Junior ROTC Marine Corps Ball 2012
Me, Georgia and Kevin
Me and Georia all dressed up
Georgia being escorted to her seat
Georgia and Kevin (A.K.A. Daddy)
For so many years I went through life sleep walking. Not being present in my life or the life of my family. I made excuses to not go places. I hid away from the world because I was embarrassed and upset with myself for letting myself get so heavy.
Well, this weekend I did something totally unexpected. My husband asked me to attend a Junior ROTC Marine Corps Ball with him. I didn't even hesitate. I just said yes. I am sure he was surprised by my response. He is used to me trying to get out of going anywhere.
He just happened to have an extra ticket and my youngest daughter (who is in love with all things dressy and princess-like) asked to go with us. I got myself ready and curled her hair and let her put a little glittery makeup on. She felt like an 7 year old princess.
I almost cried when the Marine asked for my permission to escort her to the table and also later when he asked if he could dance with her. Just watching her little face light up made my night. She danced with my husband when they asked the men to dance with their favorite "gals". She danced with me. She was in heaven.
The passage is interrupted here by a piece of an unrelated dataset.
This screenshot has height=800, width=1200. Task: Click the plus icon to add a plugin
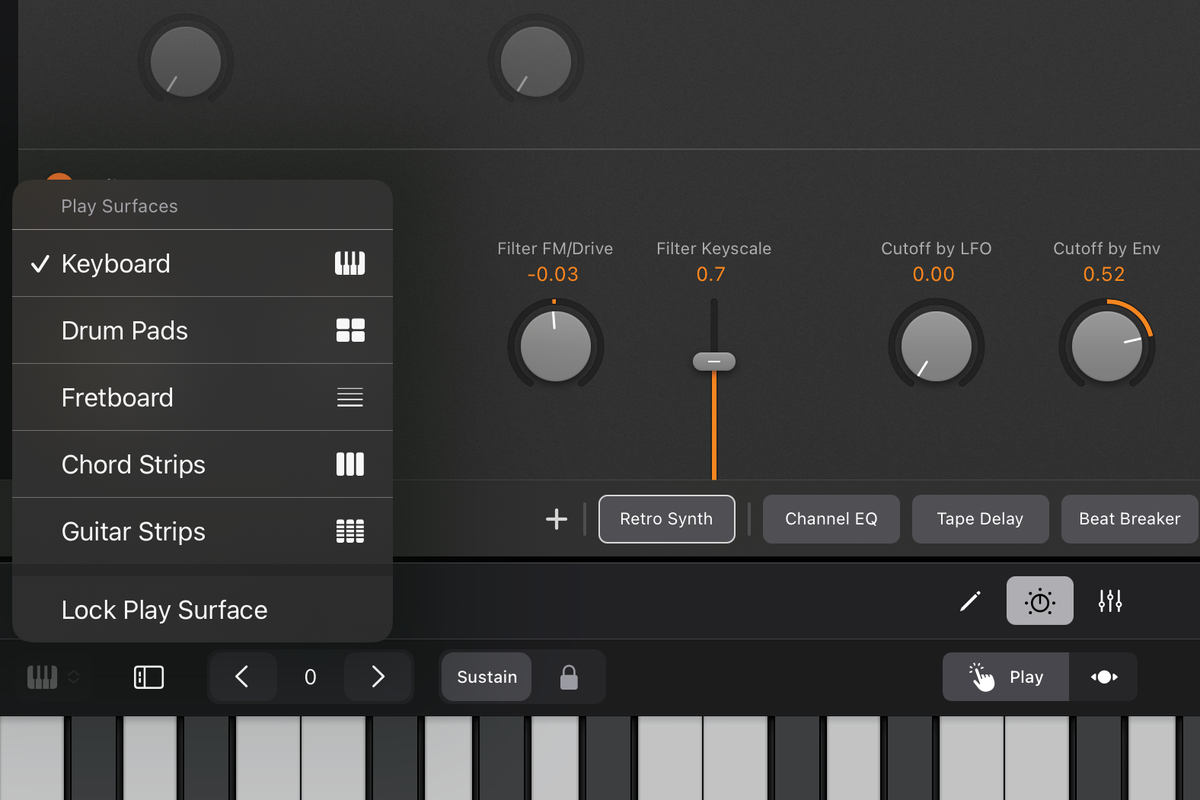point(556,518)
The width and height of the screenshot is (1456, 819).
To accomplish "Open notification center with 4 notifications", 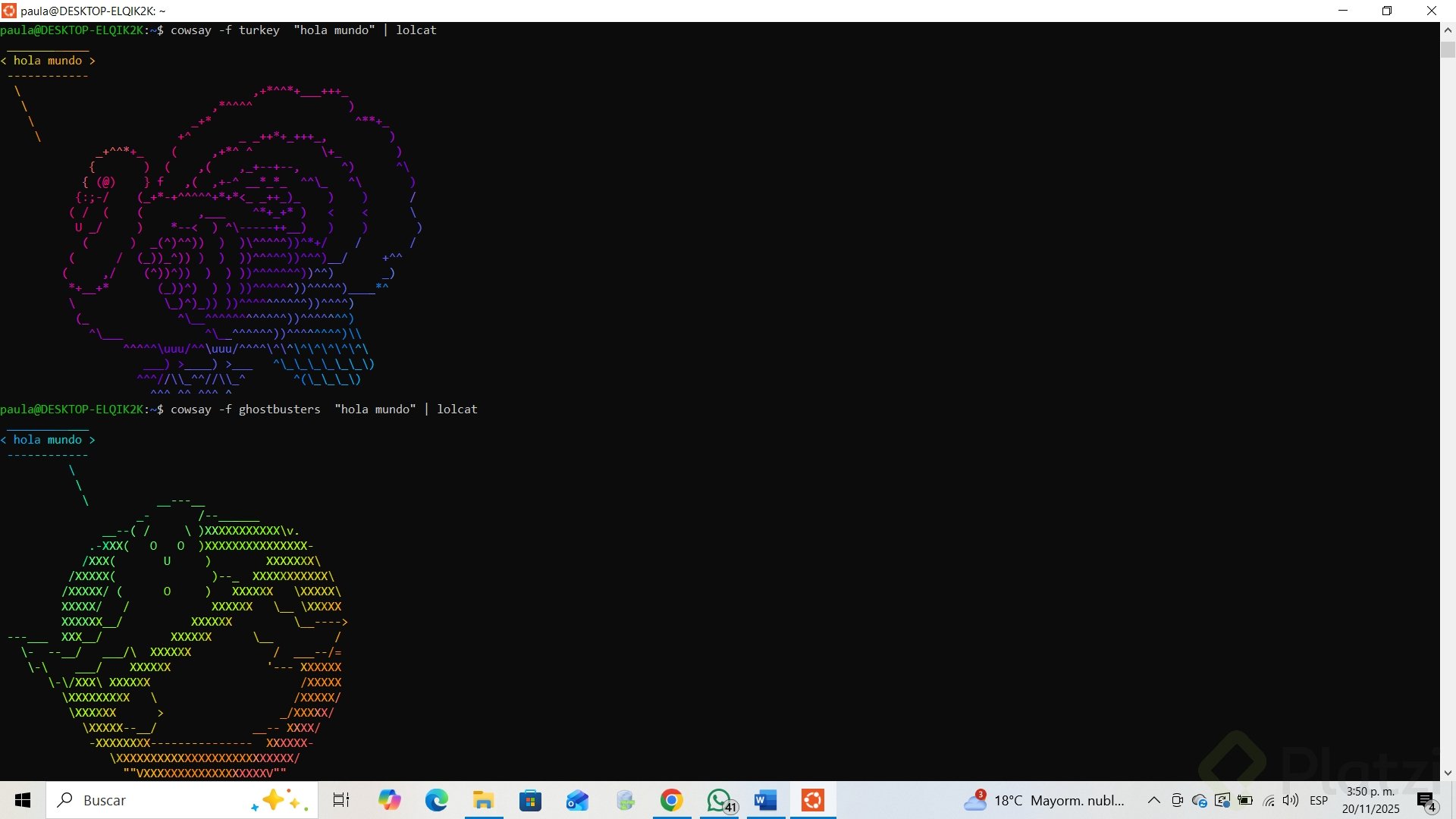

Sometimes, it pains me to think of the things I missed out on because I was too scared to face life when I was heavier. I can't imagine all the times it must have broken my girls heart to watch their mom retreat from events because of weight.
But now, I have another chance. Another chance to be present in my own life. To see what happens when I actually start living and embrace life.
I won't squander it away this time. I will live life to the fullest. That is a promise I make to my family, friends and mainly to myself.